The reason behind refugees’ refuge still exists
In its statement on reinstating Syria’s membership, some of the Arab League’s demands included enabling the safe return of millions of refugees scattered globally back to their homeland.
However, Alshogre believes welcoming Assad back will only further embolden his crimes against civilians, some of whom have been subjected to forced disappearance for years or have been detained.
One of the former detainee’s many concerns on the matter include a shift in the international community’s stance on Assad.
“What Assad and every politician and Arab ruler can learn from this is that; you can kill, rape, displace and torture your people one by one, and you will still be welcome. How can refugees return if the reason behind their refuge still exists?” Alshogre said, questioning the bloc’s decision.
The Assad regime created the world’s biggest refugee crisis when he plunged Syria into war by violently cracking down on peaceful pro-democracy protests.
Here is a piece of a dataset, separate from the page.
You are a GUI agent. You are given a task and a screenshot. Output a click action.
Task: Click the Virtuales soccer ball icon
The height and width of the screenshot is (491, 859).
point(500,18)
The refugees who managed to flee the country fear a return to Syria due to the horrors they believe Assad may put them through, in retaliation for standing against him. Alshogre believes that Assad simply “does not want the Syrians back”.
“People know that their return will lead most of them to prisons in which they will be tortured, raped, and most likely killed. The solution for the refugees crisis and the motivation for their return is the same: bringing the Syrian regime down and bringing Assad to justice,” Alshogre said.
By 2021, the registered number of refugees from Syria reached 5.5 million.
In addition to the shelling of civilians, the Assad regime has carried out horrifying methods of torture, some of which were exposed in 2014 through the Caesar photographs.
Leaked by a defected Syrian military photographer, more than 28,000 photos of deaths under government custody displayed the cruelty of the regime.
A 2017 Amnesty report also found that at least 17,723 people had been killed in the regime’s custody between March 2011 and December 2015, with an average of 300 deaths occurring each month.
“Presidents die, regimes fall and the only one that stays is the people. Assad will die, the Syrian regime will fall and the only one staying is the people of Syria. The people will remember who stood on their side and who welcomed their raper and killer!” Alshogre added.